----- RECORDED DATA

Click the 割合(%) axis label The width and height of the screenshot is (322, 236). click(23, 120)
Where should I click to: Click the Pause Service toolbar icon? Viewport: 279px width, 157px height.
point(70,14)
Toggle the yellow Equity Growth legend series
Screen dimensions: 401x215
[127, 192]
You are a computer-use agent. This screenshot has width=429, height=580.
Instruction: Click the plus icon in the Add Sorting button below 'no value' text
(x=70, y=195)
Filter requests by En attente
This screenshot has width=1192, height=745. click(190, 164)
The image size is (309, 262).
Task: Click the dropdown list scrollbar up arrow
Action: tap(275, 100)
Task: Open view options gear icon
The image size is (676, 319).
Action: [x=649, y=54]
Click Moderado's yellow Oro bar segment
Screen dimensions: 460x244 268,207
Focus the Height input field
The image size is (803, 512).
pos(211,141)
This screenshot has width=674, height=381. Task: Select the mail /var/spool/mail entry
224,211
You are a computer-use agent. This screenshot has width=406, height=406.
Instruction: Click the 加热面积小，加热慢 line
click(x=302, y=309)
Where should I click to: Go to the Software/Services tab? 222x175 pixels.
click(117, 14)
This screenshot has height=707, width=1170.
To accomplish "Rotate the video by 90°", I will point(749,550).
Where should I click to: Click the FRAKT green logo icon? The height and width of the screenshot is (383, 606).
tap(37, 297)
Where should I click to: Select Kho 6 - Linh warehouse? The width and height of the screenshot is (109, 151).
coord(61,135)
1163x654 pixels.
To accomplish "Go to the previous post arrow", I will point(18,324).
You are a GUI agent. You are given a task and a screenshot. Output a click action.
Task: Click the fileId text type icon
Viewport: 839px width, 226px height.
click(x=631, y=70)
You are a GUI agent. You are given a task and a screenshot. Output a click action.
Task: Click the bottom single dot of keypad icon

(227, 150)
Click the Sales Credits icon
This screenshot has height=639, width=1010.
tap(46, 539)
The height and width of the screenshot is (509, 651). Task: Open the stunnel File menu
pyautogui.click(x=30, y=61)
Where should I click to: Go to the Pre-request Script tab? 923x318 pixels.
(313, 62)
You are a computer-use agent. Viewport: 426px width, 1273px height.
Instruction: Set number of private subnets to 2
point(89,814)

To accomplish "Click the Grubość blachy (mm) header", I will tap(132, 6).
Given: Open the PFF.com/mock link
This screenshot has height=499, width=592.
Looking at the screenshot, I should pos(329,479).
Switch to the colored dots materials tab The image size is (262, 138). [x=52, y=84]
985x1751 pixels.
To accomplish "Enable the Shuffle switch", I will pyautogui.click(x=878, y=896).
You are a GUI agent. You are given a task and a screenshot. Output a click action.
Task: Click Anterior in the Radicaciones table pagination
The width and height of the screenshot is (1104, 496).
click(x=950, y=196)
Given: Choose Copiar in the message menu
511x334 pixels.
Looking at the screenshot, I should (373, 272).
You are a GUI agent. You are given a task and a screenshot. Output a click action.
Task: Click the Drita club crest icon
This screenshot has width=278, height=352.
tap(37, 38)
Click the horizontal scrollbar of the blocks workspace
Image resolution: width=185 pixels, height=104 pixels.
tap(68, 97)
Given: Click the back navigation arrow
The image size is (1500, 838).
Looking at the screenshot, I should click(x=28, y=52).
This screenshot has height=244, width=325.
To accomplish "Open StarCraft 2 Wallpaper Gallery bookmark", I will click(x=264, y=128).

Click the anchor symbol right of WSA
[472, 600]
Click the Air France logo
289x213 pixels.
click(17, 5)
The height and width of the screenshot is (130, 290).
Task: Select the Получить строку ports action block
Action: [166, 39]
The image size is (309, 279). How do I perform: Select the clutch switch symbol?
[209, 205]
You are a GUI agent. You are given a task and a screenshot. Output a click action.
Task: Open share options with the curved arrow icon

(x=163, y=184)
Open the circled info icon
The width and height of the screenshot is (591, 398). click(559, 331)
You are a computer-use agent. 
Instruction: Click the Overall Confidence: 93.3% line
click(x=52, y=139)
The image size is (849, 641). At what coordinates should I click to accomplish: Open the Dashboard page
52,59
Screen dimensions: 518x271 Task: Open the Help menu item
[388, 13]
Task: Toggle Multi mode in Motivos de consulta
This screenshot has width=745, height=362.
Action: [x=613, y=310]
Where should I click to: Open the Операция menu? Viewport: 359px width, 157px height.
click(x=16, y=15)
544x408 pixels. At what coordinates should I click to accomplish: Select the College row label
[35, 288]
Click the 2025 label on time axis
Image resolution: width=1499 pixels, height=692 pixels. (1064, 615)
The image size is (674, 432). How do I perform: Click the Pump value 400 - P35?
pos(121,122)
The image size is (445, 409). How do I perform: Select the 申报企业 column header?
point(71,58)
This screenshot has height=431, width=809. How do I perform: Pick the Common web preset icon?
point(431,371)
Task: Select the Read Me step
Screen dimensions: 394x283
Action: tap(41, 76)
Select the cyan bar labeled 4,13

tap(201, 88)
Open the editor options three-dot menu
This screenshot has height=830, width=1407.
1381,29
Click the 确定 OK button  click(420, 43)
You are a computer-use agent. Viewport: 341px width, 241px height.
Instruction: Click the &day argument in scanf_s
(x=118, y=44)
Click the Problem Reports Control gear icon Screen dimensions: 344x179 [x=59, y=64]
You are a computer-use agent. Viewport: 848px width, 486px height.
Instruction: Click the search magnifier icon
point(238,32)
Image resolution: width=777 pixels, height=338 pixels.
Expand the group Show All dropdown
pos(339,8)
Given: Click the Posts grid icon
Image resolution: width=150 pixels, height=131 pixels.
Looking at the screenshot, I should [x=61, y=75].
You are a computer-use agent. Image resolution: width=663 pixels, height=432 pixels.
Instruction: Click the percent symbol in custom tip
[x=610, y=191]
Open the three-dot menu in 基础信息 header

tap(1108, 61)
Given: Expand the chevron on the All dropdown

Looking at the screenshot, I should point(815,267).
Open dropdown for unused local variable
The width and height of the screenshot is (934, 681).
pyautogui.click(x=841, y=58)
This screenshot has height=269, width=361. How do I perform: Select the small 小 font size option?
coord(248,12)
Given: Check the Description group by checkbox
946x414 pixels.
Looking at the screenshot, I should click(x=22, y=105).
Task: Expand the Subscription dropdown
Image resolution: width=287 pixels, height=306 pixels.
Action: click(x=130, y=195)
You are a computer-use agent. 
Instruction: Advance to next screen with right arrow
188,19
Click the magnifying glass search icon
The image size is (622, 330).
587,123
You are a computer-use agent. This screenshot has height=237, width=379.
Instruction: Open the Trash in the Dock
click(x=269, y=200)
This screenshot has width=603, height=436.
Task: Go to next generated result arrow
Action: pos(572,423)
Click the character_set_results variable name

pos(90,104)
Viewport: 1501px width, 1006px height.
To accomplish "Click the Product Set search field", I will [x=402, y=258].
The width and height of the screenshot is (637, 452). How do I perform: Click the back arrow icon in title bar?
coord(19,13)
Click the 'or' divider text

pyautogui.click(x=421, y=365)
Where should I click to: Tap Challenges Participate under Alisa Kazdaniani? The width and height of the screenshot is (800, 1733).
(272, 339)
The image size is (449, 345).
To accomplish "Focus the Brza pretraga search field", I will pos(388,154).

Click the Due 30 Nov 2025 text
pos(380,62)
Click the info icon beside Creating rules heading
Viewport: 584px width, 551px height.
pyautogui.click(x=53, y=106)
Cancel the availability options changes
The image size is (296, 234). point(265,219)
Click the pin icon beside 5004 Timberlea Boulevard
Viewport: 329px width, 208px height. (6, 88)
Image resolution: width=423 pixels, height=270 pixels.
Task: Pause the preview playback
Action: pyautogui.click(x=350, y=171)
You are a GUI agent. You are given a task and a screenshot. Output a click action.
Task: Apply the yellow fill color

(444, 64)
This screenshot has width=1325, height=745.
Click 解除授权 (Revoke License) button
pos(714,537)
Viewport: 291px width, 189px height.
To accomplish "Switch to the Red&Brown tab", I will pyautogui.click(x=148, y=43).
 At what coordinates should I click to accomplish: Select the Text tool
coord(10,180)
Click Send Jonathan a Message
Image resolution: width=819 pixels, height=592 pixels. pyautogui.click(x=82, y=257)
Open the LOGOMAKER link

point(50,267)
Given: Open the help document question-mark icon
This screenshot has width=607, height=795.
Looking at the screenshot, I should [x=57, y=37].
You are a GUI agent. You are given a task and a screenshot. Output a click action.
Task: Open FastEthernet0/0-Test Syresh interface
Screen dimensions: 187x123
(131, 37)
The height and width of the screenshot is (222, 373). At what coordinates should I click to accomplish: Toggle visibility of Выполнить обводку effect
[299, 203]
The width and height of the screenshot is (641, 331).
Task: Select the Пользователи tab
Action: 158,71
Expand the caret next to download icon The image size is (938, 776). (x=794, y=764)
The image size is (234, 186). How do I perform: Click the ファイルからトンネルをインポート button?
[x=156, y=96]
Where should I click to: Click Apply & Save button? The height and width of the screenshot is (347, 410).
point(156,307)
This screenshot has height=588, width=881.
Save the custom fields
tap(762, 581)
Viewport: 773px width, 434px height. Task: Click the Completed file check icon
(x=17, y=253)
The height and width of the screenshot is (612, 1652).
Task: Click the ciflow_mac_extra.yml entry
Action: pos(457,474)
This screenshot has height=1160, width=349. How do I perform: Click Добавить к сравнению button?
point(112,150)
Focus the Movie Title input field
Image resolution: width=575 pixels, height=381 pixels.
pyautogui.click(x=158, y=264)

----------

» BRIEF
An exact, complete copy of the lines above from the one with "The image size is (445, 409)." through the one with "Task: Expand the Subscription dropdown" is the whole answer.

» EXERCISE SOLUTION
The image size is (445, 409). How do I perform: Select the 申报企业 column header?
point(71,58)
This screenshot has height=431, width=809. How do I perform: Pick the Common web preset icon?
point(431,371)
Task: Select the Read Me step
Screen dimensions: 394x283
Action: tap(41, 76)
Select the cyan bar labeled 4,13

tap(201, 88)
Open the editor options three-dot menu
This screenshot has height=830, width=1407.
1381,29
Click the 确定 OK button  click(420, 43)
You are a computer-use agent. Viewport: 341px width, 241px height.
Instruction: Click the &day argument in scanf_s
(x=118, y=44)
Click the Problem Reports Control gear icon Screen dimensions: 344x179 [x=59, y=64]
You are a computer-use agent. Viewport: 848px width, 486px height.
Instruction: Click the search magnifier icon
point(238,32)
Image resolution: width=777 pixels, height=338 pixels.
Expand the group Show All dropdown
pos(339,8)
Given: Click the Posts grid icon
Image resolution: width=150 pixels, height=131 pixels.
Looking at the screenshot, I should [x=61, y=75].
You are a computer-use agent. Image resolution: width=663 pixels, height=432 pixels.
Instruction: Click the percent symbol in custom tip
[x=610, y=191]
Open the three-dot menu in 基础信息 header

tap(1108, 61)
Given: Expand the chevron on the All dropdown

Looking at the screenshot, I should point(815,267).
Open dropdown for unused local variable
The width and height of the screenshot is (934, 681).
pyautogui.click(x=841, y=58)
This screenshot has height=269, width=361. How do I perform: Select the small 小 font size option?
coord(248,12)
Given: Check the Description group by checkbox
946x414 pixels.
Looking at the screenshot, I should click(x=22, y=105).
Task: Expand the Subscription dropdown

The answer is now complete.